On or about May 25, malicious actors commenced a wide-scale spear-phishing campaign leveraging a compromised USAID account at an identified mass email marketing company. Specifically, the compromised account was used to send spear-phishing emails, purporting to be from USAID email accounts and containing a “special alert,” to thousands of email accounts at over one hundred entities. More here.

Solarwinds Management Tools - Full Control Networks source

More details on the backstory of SolarWinds

“This release includes bug fixes, increased stability and performance improvements.”

The routine software update may be one of the most familiar and least understood parts of our digital lives. A pop-up window announces its arrival and all that is required of us is to plug everything in before bed. The next morning, rather like the shoemaker and the elves, our software is magically transformed.

Last spring, a Texas-based company called SolarWinds made one such software update available to its customers. It was supposed to provide the regular fare — bug fixes, performance enhancements — to the company’s popular network management system, a software program called Orion that keeps a watchful eye on all the various components in a company’s network. Customers simply had to log into the company’s software development website, type a password and then wait for the update to land seamlessly onto their servers.

The routine update, it turns out, is no longer so routine.

Hackers believed to be directed by the Russian intelligence service, the SVR, used that routine software update to slip malicious code into Orion’s software and then used it as a vehicle for a massive cyberattack against America.

“Eighteen thousand [customers] was our best estimate of who may have downloaded the code between March and June of 2020,” Sudhakar Ramakrishna, SolarWinds president and CEO, told NPR. “If you then take 18,000 and start sifting through it, the actual number of impacted customers is far less. We don’t know the exact numbers. We are still conducting the investigation.”

On Thursday, the Biden administration announced a roster of tough sanctions against Russia as part of what it characterized as the “seen and unseen” response to the SolarWinds breach.

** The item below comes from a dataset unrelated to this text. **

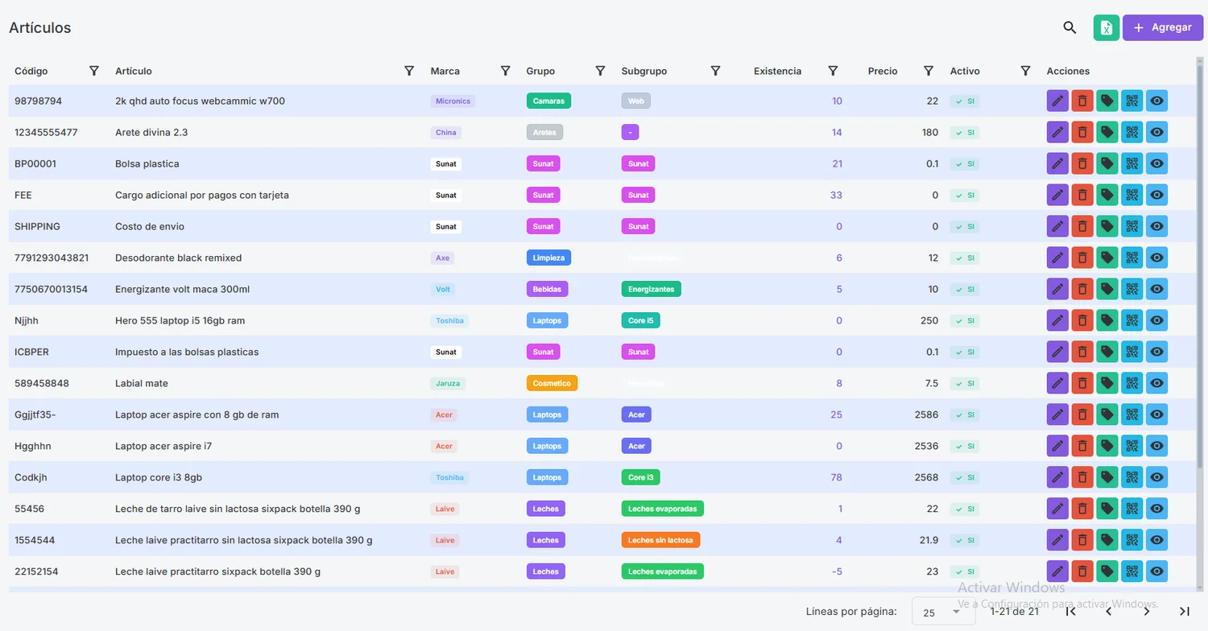The width and height of the screenshot is (1208, 631).
Task: Edit the Bolsa plastica row with pencil
Action: [x=1057, y=163]
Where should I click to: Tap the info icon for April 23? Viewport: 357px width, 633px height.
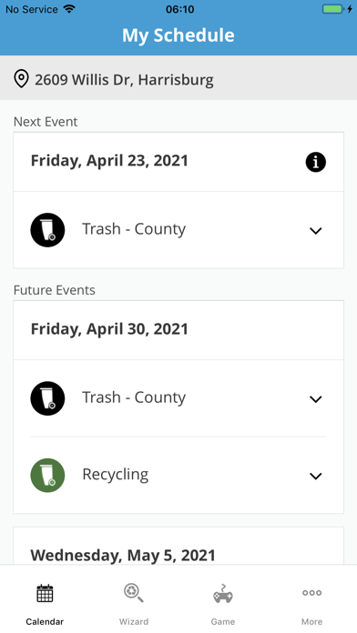pos(315,162)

NPR’s months-long examination of that landmark attack — based on interviews with dozens of players from company officials to victims to cyber forensics experts who investigated, and intelligence officials who are in the process of calibrating the Biden administration’s response — reveals a hack unlike any other, launched by a sophisticated adversary who took aim at a soft underbelly of digital life: the routine software update.

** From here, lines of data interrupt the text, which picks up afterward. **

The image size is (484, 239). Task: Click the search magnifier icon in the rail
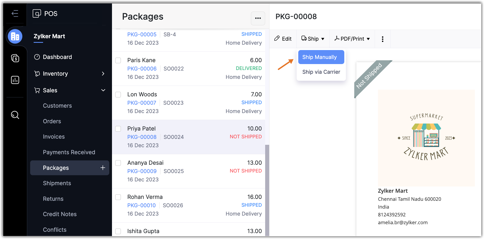(15, 115)

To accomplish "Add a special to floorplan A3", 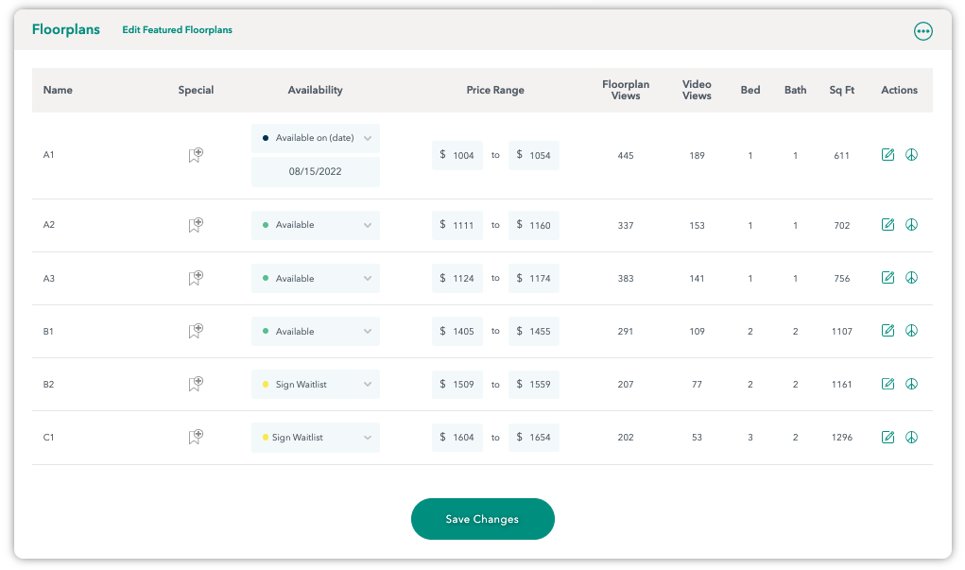I will tap(196, 278).
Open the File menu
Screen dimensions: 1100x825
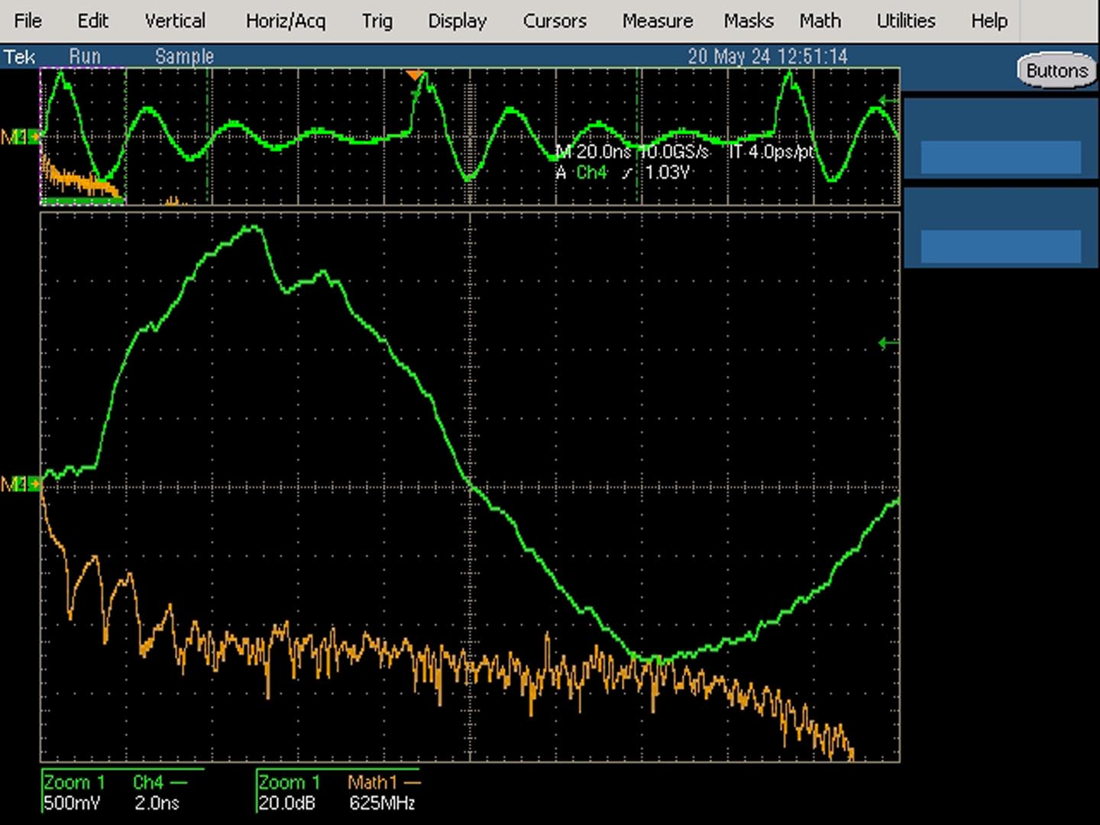click(x=28, y=21)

By design, the hack appeared to work only under very specific circumstances. Its victims had to download the tainted update and then actually deploy it. That was the first condition. The second was that their compromised networks needed to be connected to the Internet, so the hackers could communicate with their servers.

For that reason, Ramakrishna figures the Russians successfully compromised about 100 companies and about a dozen government agencies. The companies included Microsoft, Intel and Cisco; the list of federal agencies so far includes the Treasury, Justice and Energy departments and the Pentagon.